The exercise:
Express the lines of the records running from the one containing "Given: Toggle the Acessibilidade checkbox" through the one containing "Screen dimensions: 374x178" as a JSON list of strings, one string per line, omitting any blank lines.

Material supplied:
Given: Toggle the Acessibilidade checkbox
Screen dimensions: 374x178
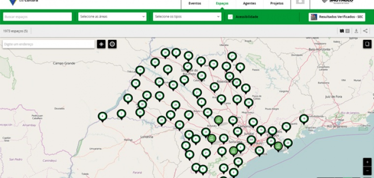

--

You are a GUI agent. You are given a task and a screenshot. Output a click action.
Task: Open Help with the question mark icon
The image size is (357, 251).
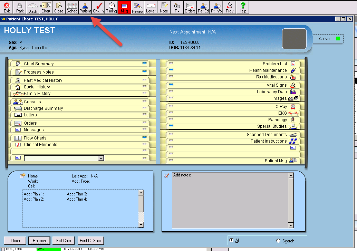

Solved problem:
[
  "Given: Toggle the Acessibilidade checkbox",
  "Screen dimensions: 374x178"
]